I switched to an alt account to ditch my embarrassing tag so I could be an embarrassing Naughty Dog fanboy in peace. Ask me anything!
People also forget that this was optimized to the fullest and, frankly, imo, the most successful in Left Behind. Even in TLOU I felt the action gameplay was a bit much in comparison to the adventure part; in Left Behind, the pace, interactions, and core story are much more characterized by each other, I think, and was arguably ND's best work yet, on a purely auteur-istic standpoint. That was what gave (and gives) me hope for UC4. The knowledge that something like that is something they could do in a compelling way, with a sturdy hand, and without compromising. Hopefully, anyway.

I am in the opposite camp. While the walk and talk etc are cute moments, it fails to keep me engaged on repeat playthroughs and can hurt the game's pacing.
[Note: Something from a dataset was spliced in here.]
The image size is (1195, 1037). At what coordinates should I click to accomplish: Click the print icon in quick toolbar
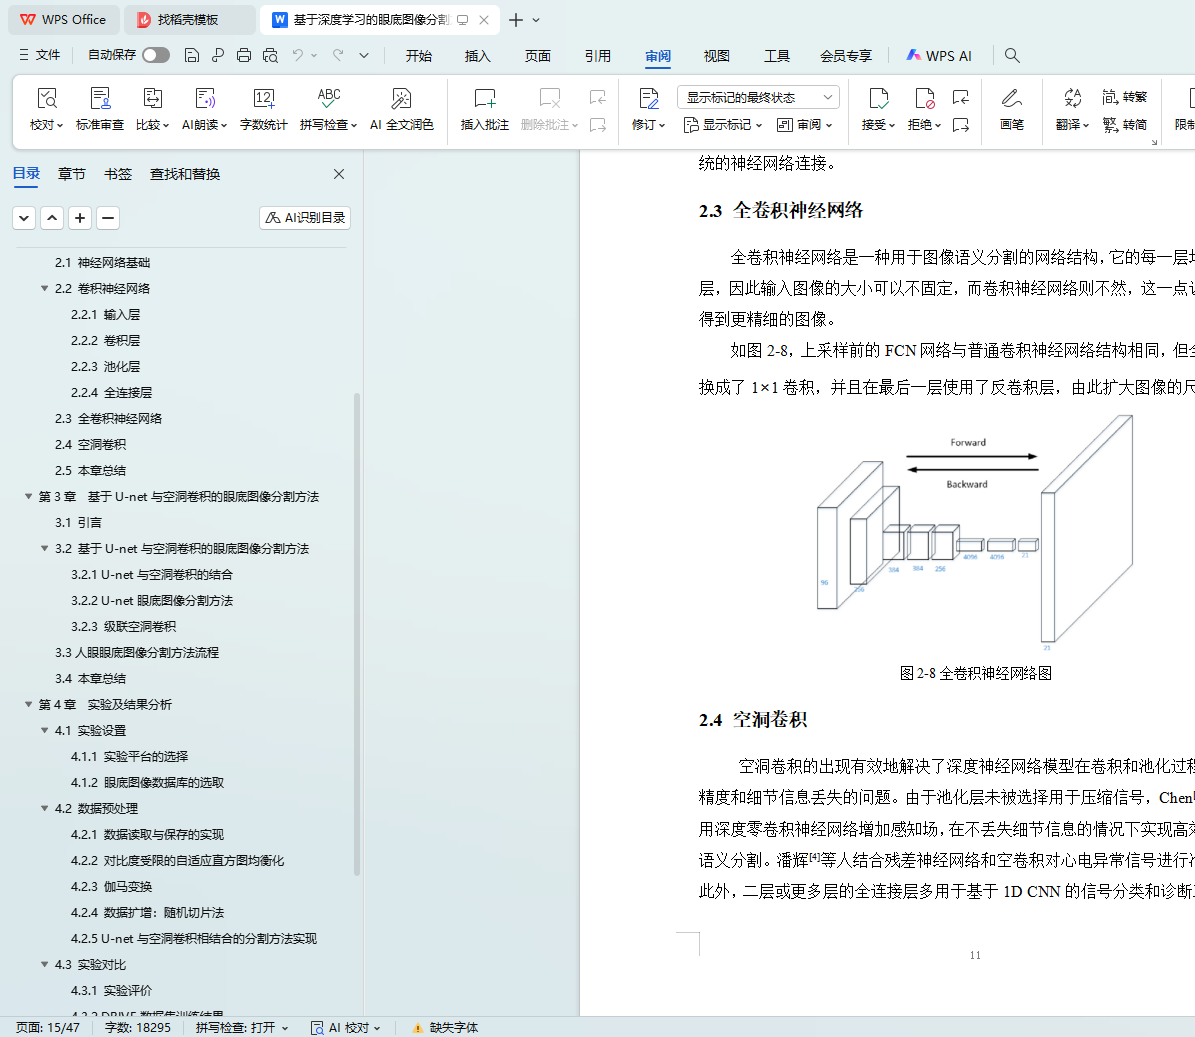(x=244, y=55)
I still think character beats should be told through optional user initiated actions ( show a triangle symbol on top of the character, I will press it on my first playthrough and ignore it on my second,) rather than forced walk and talk scenarios or injured and slowly move the player for a few minutes with zero challenge scenarios that ND games can sometimes be guilty of doing. That is not to say those sequences can never work. UC2's chapter 16 is masterful irrespective of which playthrough it is because it perfectly punctuates the overdose of action in the prior chapters ( A lot of games including ND's still live in the shadow of UC2's masterful pacing ). It is a very fine line and more often than not I would prefer ND to always keep providing the player with interesting challenges rather than these forced walking and talking scenarios even if the latter is an easier way to infuse personality to these characters.
 

VeeP

Member
Is all of Naughtydog working on this title, or just the team that made Uncharted 2 and TLOU?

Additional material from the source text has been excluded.